MODIFIED POISSON-NERNST-PLANCK MODEL WITH COULOMB AND HARD-SPHERE CORRELATIONS

We develop a modified Poisson-Nernst-Planck model which includes both the long-range Coulomb and short-range hard-sphere correlations in its free energy functional such that the model can accurately describe the ion transport in complex environment and under a nanoscale confinement. The Coulomb correlation including the dielectric polarization is treated by solving a generalized Debye-Huckel equation which is a Green's function equation with the correlation energy of a test ion described by the self Green's function.
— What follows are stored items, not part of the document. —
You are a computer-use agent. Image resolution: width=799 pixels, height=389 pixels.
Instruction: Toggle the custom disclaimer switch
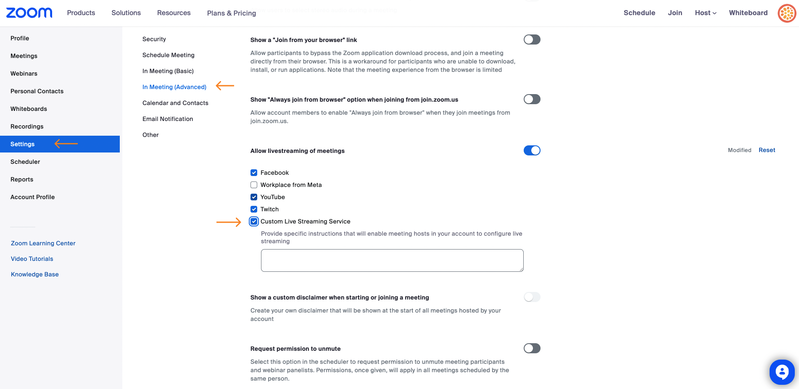click(532, 297)
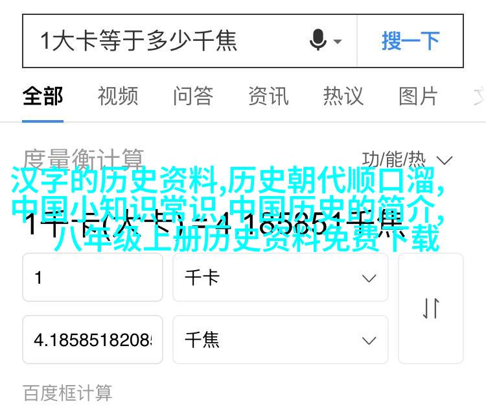Open the voice input dropdown arrow
486x411 pixels.
(338, 41)
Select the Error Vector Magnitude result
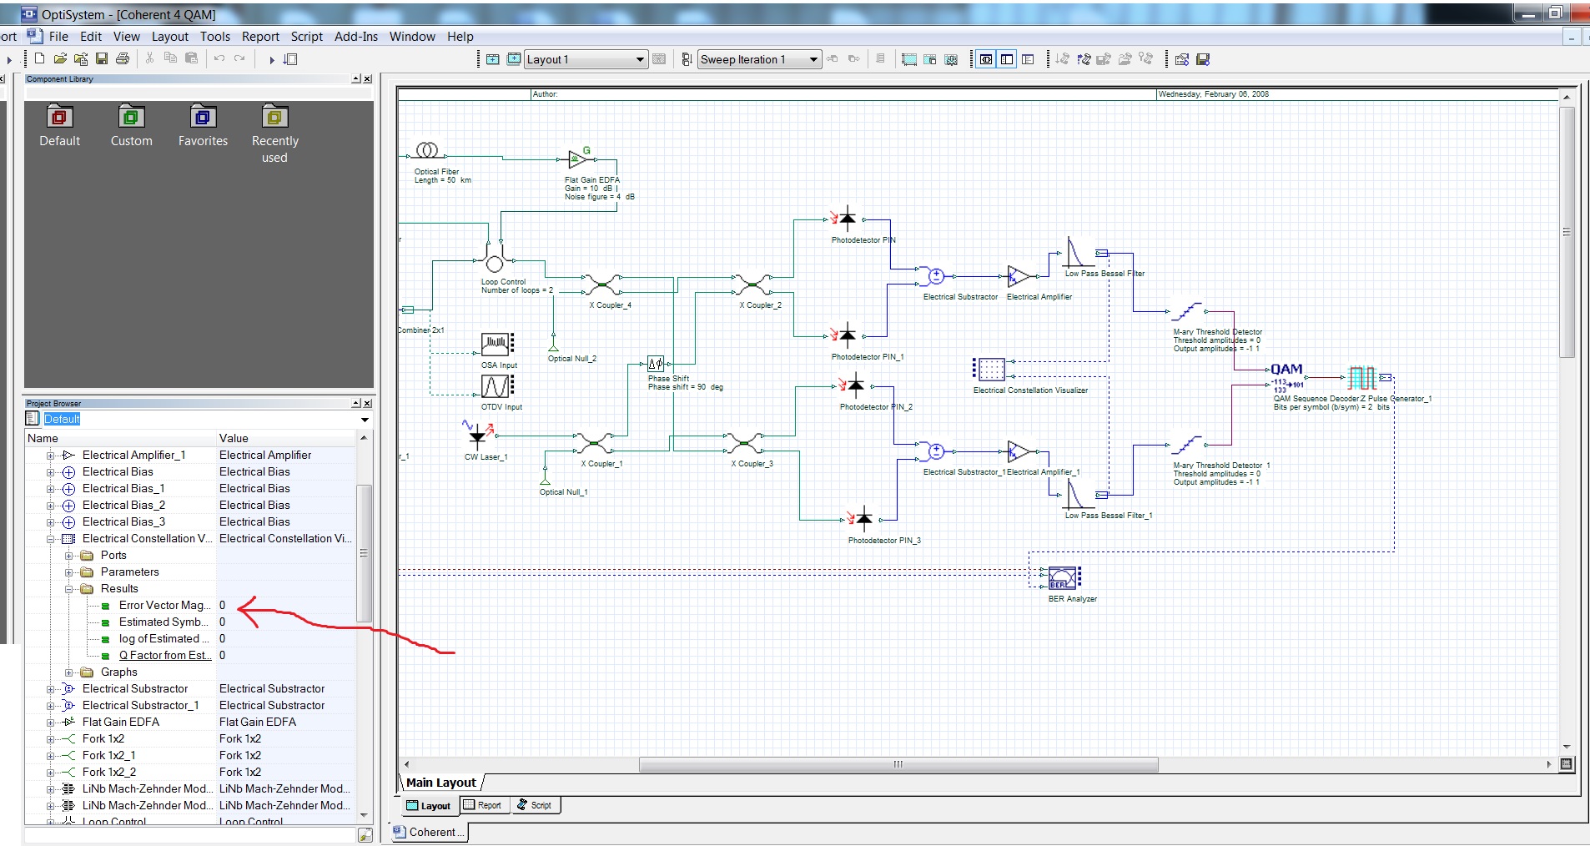The height and width of the screenshot is (846, 1590). point(164,606)
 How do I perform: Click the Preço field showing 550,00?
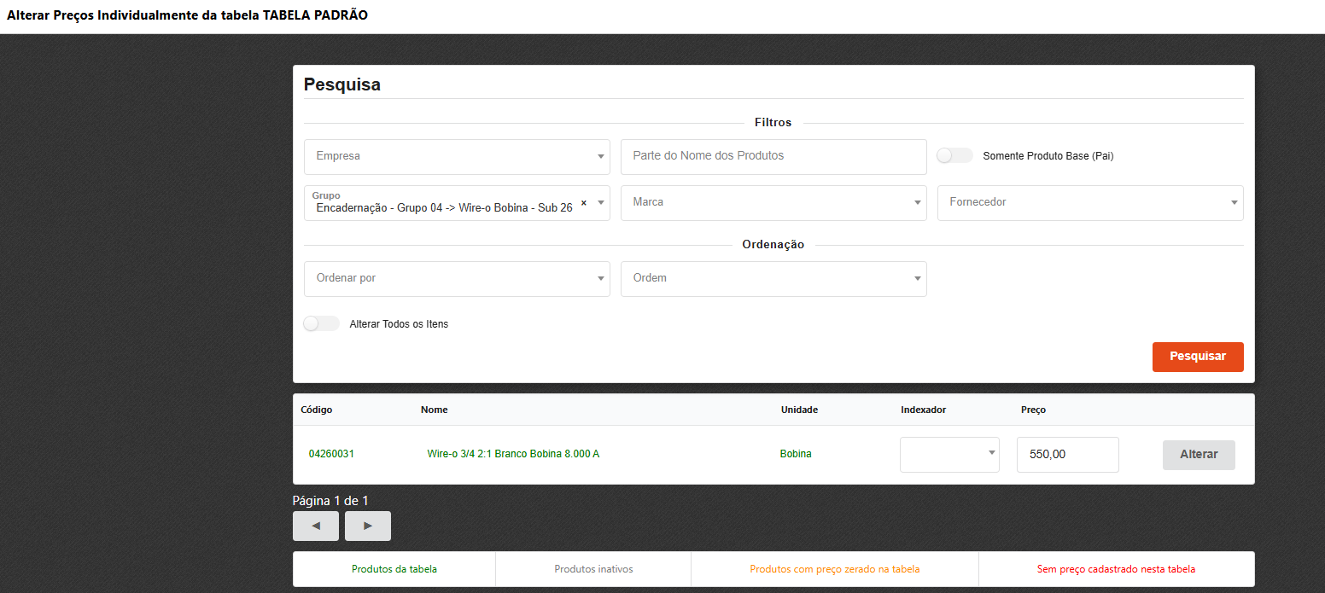[x=1067, y=454]

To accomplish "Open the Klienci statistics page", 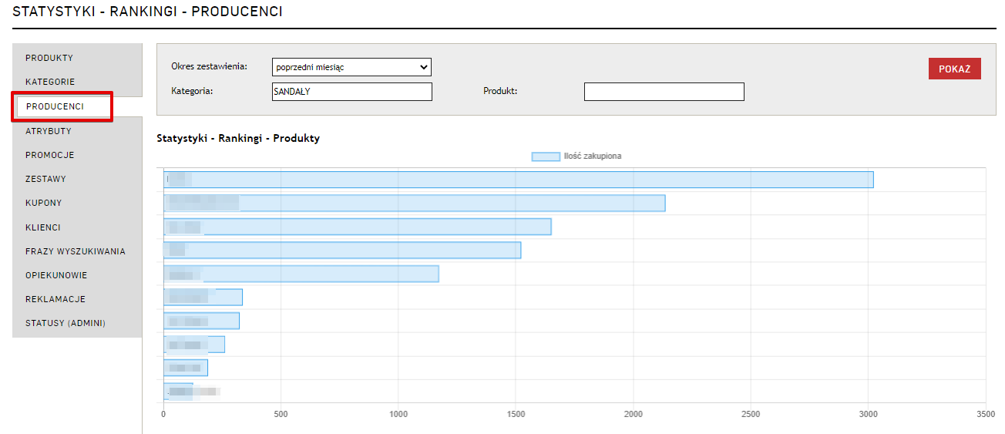I will coord(43,227).
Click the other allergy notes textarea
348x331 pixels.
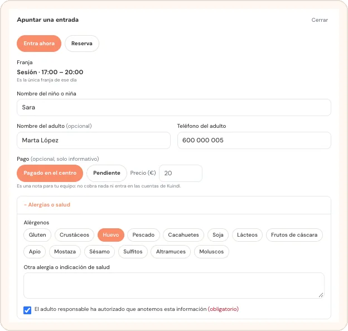click(174, 285)

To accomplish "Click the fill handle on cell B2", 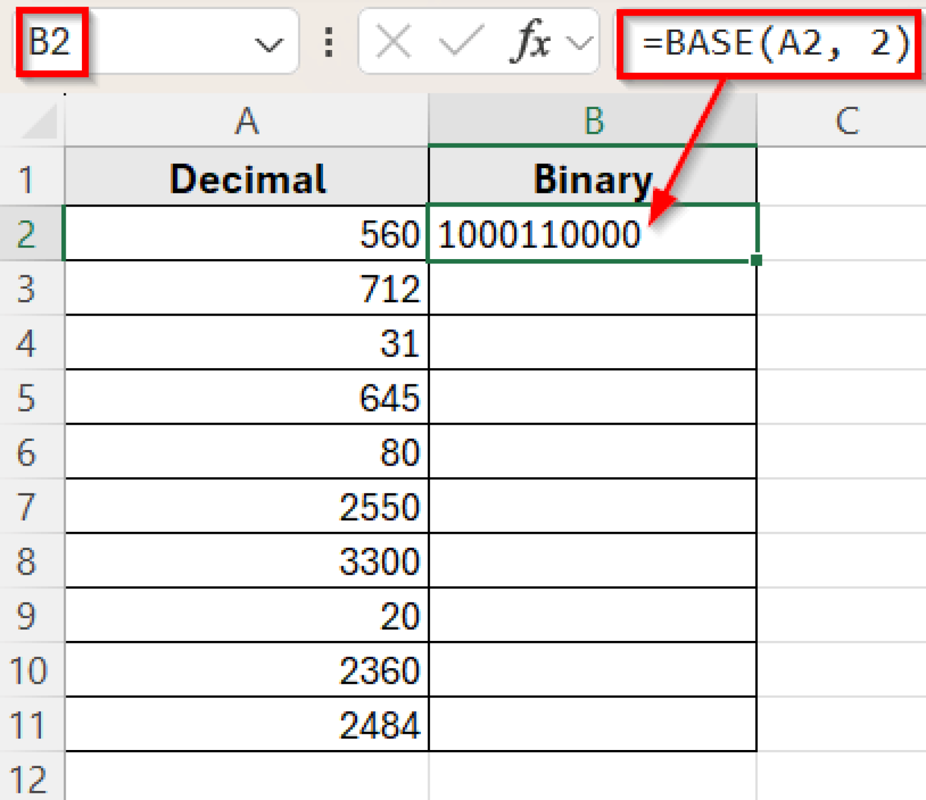I will coord(756,260).
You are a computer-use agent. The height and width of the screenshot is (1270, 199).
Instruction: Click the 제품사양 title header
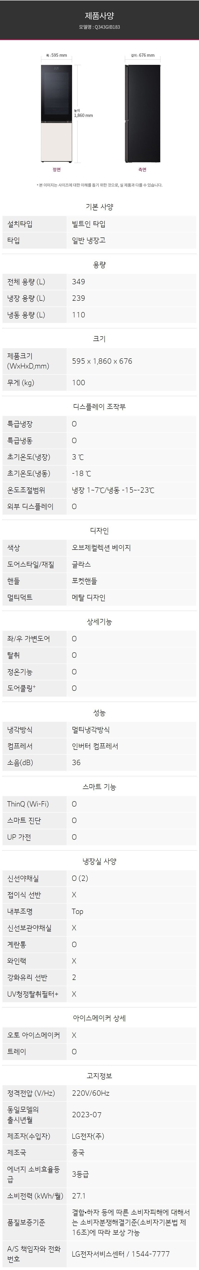[99, 16]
The hard-sphere correlation is modeled through the modified fundamental measure theory. The resulting model is available for problems beyond the mean-field theory such as problems with variable dielectric media, multivalent ions, and strong surface charge density. We solve the generalized Debye-Huckel equation by the Wentzel-Kramers-Brillouin approximation, and study the electrolytes between two parallel dielectric surfaces. In comparison to other modified models, the new model is shown to be more accurate in agreement with particle-based simulations and capturing the physical properties of ionic structures near interfaces.

Automated summary

The study develops a modified Poisson-Nernst-Planck model that accurately describes ion transport in complex environments by including both long-range and short-range correlations. The Coulomb correlation is handled by solving a generalized Debye-Huckel equation, while hard-sphere correlation is modeled using modified fundamental measure theory. The resulting model is capable of addressing problems beyond mean-field theory, such as variable dielectric media, multivalent ions, and strong surface charge density, showing improved accuracy compared to other modified models in capturing physical properties near interfaces.